PROMPT = Since the data must remain as supplied, reproduce it word for word.
§
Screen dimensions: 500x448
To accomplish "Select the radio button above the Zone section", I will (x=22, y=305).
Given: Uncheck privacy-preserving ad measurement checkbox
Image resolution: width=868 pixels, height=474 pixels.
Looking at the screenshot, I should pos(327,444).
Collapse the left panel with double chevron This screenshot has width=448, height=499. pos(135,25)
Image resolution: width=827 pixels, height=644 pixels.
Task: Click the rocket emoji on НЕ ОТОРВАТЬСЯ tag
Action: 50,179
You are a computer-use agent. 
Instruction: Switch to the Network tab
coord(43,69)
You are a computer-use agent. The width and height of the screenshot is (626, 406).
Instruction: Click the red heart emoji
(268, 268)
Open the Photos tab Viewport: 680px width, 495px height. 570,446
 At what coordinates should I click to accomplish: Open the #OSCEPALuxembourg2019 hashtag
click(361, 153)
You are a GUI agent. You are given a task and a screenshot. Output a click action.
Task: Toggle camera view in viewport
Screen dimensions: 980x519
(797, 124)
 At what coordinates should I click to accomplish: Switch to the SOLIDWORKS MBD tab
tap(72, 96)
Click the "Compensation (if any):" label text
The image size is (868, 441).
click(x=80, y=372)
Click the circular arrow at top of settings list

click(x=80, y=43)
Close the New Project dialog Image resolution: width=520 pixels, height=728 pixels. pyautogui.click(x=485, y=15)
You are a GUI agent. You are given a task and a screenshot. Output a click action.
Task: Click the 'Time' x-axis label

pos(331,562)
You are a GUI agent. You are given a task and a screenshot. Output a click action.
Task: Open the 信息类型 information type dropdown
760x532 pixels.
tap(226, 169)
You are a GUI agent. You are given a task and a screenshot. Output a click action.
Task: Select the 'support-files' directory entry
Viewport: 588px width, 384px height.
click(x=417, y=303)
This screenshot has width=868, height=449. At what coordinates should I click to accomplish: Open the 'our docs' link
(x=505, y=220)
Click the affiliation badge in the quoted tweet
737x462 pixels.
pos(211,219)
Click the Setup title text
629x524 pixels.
§
OUTPUT BELOW =
Screen dimensions: 500x448
To accomplish "Select the radio button above the Zone section", I will (x=22, y=305).
Given: Uncheck privacy-preserving ad measurement checkbox
Image resolution: width=868 pixels, height=474 pixels.
Looking at the screenshot, I should pos(327,444).
Collapse the left panel with double chevron This screenshot has width=448, height=499. pos(135,25)
Image resolution: width=827 pixels, height=644 pixels.
Task: Click the rocket emoji on НЕ ОТОРВАТЬСЯ tag
Action: 50,179
You are a computer-use agent. 
Instruction: Switch to the Network tab
coord(43,69)
You are a computer-use agent. The width and height of the screenshot is (626, 406).
Instruction: Click the red heart emoji
(268, 268)
Open the Photos tab Viewport: 680px width, 495px height. 570,446
 At what coordinates should I click to accomplish: Open the #OSCEPALuxembourg2019 hashtag
click(361, 153)
You are a GUI agent. You are given a task and a screenshot. Output a click action.
Task: Toggle camera view in viewport
Screen dimensions: 980x519
(797, 124)
 At what coordinates should I click to accomplish: Switch to the SOLIDWORKS MBD tab
tap(72, 96)
Click the "Compensation (if any):" label text
The image size is (868, 441).
click(x=80, y=372)
Click the circular arrow at top of settings list

click(x=80, y=43)
Close the New Project dialog Image resolution: width=520 pixels, height=728 pixels. pyautogui.click(x=485, y=15)
You are a GUI agent. You are given a task and a screenshot. Output a click action.
Task: Click the 'Time' x-axis label

pos(331,562)
You are a GUI agent. You are given a task and a screenshot. Output a click action.
Task: Open the 信息类型 information type dropdown
760x532 pixels.
tap(226, 169)
You are a GUI agent. You are given a task and a screenshot. Output a click action.
Task: Select the 'support-files' directory entry
Viewport: 588px width, 384px height.
click(x=417, y=303)
This screenshot has width=868, height=449. At what coordinates should I click to accomplish: Open the 'our docs' link
(x=505, y=220)
Click the affiliation badge in the quoted tweet
737x462 pixels.
pos(211,219)
Click the Setup title text
629x524 pixels.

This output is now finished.